Neraca dagang Indonesia pada April 2018 mengalami defisit sebesar US$ 1,63 miliar, berbanding terbalik dari periode bulan sebelumnya membukukan surplus US$ 1,09 miliar.
Peningkatan impor yang signifikan jelang puasa ditambah dengan merosotnya ekspor menambah nilai merah dalam rapor perdagangan selama empat bulan pertama 2018. Tercatat pada Januari dan Februari, Indonesia mengalami defisit perdagangan dan baru sempat membaik di Maret 2018. Namun kinerja tersebut tidak dapat berlanjut di April 2018, lantaran kembali harus mengalami defisit perdagangan.
(Baca : Mengubah Tren Defisit, Neraca Dagang Maret Surplus US$ 1,09 Miliar)
Kepala Badan Pusat Statistik (BPS) Suhariyanto menyebutkan total impor pada April 2018 mencapai US$ 16,09 miliar, naik 11,28% dibandingkan Maret 2018 yang sebesar US$ 14,46 miliar.
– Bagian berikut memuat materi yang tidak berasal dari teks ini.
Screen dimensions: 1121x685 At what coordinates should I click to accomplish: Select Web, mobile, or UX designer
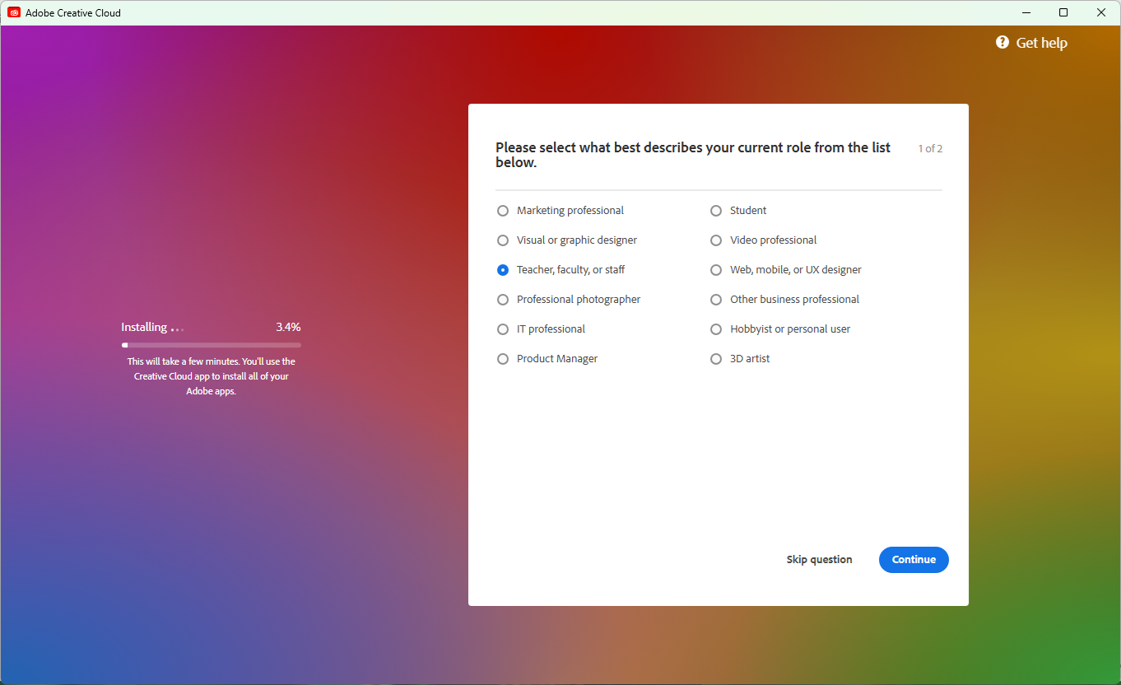pyautogui.click(x=716, y=270)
Sementara dibandingkan dengan April 2017 , nilai impor Indonesia naik 34,68% menjadi US$ 11,28 miliar.
“Biasanya menjelang Lebaran impor cenderung naik, tapi kali ini sangat signifikan,” kata Suhariyanto di Jakarta, Selasa (15/5).
Kenaikan permintaan masyarakat jelang Lebaran tercermin dari struktur impor menurut barang pada April 2018, impor barang konsumsi naik paling tinggi, sebesar 25,86% dibandingkan April 2017. Meski begitu, porsi impor barang konsumsi hanya 9,39% dari keseluruhan. Lima komoditas yang paling banyak diimpor adalah pir, apel, daging beku, beras, dan bawang putih.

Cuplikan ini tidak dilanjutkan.